▸ Texte proposé
┄┄┄┄┄┄┄┄┄┄┄┄┄┄┄┄┄┄┄┄

Comment tuer la créativité: leçon Nº2: Les mettre en cognitive overload



L’anti-management met régulièrement en garde sur le fait que même les têtes les plus uniformisées sont tout de même des cerveaux différents et tous actifs...s’ils ont le moindre temps pour penser. Donc pour vraiment limiter la production d’idée, il faut ne pas leur laisser la place de naitre. Il suffit de polluer massivement le cerveau, s’assurer qu’il est dans un état de surchauffe, d’embouteillage permanent. Surtout ne pas laisser le moindre interstice pour qu’une idée s’y glisse. Quelques méthodes efficaces pour cela:


      1. Abrutissez-les de travail

Très simplement, il faut que chacun sauf vous ait une quantité astronomique de travail. Arrosez-les de tâches très chronophages (rédiger des énormes rapports, vérifier des centaines de chiffres, etc) et imposez des délais extrêmement courts qui vont les obliger à focaliser toute leur attention dessus. Maintenez cette pression en rappelant en permanence le temps qu’il leur reste et en leur demandant d’accélérer. Astuce, privilégiez des échéances les lundi matin ou en retour de vacances afin de vous assurer de leur liberté d’esprit inexistante.

┄┄┄┄┄┄┄┄┄┄┄┄┄┄┄┄┄┄┄┄

▸ Données fournies
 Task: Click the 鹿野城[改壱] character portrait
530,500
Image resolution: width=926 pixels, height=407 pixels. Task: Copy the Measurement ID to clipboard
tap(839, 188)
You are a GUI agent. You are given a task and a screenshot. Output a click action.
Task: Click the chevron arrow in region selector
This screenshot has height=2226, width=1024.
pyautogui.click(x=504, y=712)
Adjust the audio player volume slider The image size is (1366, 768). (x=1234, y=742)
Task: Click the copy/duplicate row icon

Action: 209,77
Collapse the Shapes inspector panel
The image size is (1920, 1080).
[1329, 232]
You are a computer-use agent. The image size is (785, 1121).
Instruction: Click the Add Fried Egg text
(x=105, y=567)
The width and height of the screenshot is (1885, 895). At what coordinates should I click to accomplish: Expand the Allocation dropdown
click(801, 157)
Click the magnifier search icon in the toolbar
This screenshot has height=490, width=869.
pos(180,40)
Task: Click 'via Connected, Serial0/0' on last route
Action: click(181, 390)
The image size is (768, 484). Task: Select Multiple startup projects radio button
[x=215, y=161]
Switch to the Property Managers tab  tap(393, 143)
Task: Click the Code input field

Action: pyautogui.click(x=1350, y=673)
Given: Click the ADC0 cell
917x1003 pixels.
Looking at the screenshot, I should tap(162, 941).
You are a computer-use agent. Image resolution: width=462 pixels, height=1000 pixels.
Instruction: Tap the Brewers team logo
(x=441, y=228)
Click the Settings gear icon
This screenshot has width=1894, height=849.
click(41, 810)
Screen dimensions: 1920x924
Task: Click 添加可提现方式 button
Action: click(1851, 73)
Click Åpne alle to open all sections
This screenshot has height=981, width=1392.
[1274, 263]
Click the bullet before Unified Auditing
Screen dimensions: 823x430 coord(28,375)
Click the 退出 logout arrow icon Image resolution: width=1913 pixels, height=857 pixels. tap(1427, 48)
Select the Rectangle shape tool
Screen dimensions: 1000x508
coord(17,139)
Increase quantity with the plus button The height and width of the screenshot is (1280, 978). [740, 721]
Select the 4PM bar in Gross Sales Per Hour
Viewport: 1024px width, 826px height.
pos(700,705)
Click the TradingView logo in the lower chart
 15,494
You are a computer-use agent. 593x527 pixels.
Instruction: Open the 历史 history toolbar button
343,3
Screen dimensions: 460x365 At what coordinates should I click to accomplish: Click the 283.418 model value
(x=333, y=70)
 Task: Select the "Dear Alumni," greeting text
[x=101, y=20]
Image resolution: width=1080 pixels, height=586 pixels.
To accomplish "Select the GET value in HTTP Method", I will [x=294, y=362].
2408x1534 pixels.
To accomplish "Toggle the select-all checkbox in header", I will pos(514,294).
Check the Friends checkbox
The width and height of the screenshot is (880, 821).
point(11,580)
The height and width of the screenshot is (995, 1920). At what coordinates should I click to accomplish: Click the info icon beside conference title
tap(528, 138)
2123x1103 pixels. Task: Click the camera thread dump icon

┄┄┄┄┄┄┄┄┄┄┄┄┄┄┄┄┄┄┄┄

▸ Travail à faire
a - Mets en CSV à deux colonnes, « consigne » et « reponse », les lignes de données de celle qui contient « You are a GUI » jusqu'à celle qui contient « [1329, 232] », toutes deux comprises. Fais une ligne CSV par consigne, chaque champ entre guillemets et les retours à la ligne remplacés par des espaces.
b - Écris la suite du texte sur la façon de tuer la créativité, à partir de l'endroit où il s'arrête.

▸ Réponses attendues
a -
consigne,reponse
"You are a GUI agent. You are given a task and a screenshot. Output a click action. Task: Click the chevron arrow in region selector This screenshot has height=2226, width=1024.","pyautogui.click(x=504, y=712)"
"Adjust the audio player volume slider The image size is (1366, 768).","(x=1234, y=742)"
"Task: Click the copy/duplicate row icon","Action: 209,77"
"Collapse the Shapes inspector panel The image size is (1920, 1080).","[1329, 232]"

b -
Evidemment la notion d’horaire est à oublier dans l’anti-management, les 35h étant adaptées pour un mi-temps et la notion des « heures de bureau » étant effacée depuis l’invention du blackberry. Petite astuce utile pour éviter les problèmes d’URSSAF : assurez-vous d’avoir des contrats de travail « forfaits cadres »vous permettant de justifier le nombre d’heure par la « flexibilité »et les fameux « RTT » que vous aurez soin de les obliger à poser quelques jours avant les grosses deadline, vous assurant ainsi qu’ils les passeront à travailler ou les perdront en toute conscience.

De même pour les pauses, notion qui doit être inexistante, deux astuces d’anti-management pour les supprimer consistent à mettre la machine à café dans votre bureau, sous la liste des dossiers urgent, ou bien à vous déplacer dès que vous entendez qu’une personne prend une pause pour lui demander où elle en est de ses projets en retard.

Ils ne pourront plus marcher vite, il faudra sprinter dans une frénésie croissante.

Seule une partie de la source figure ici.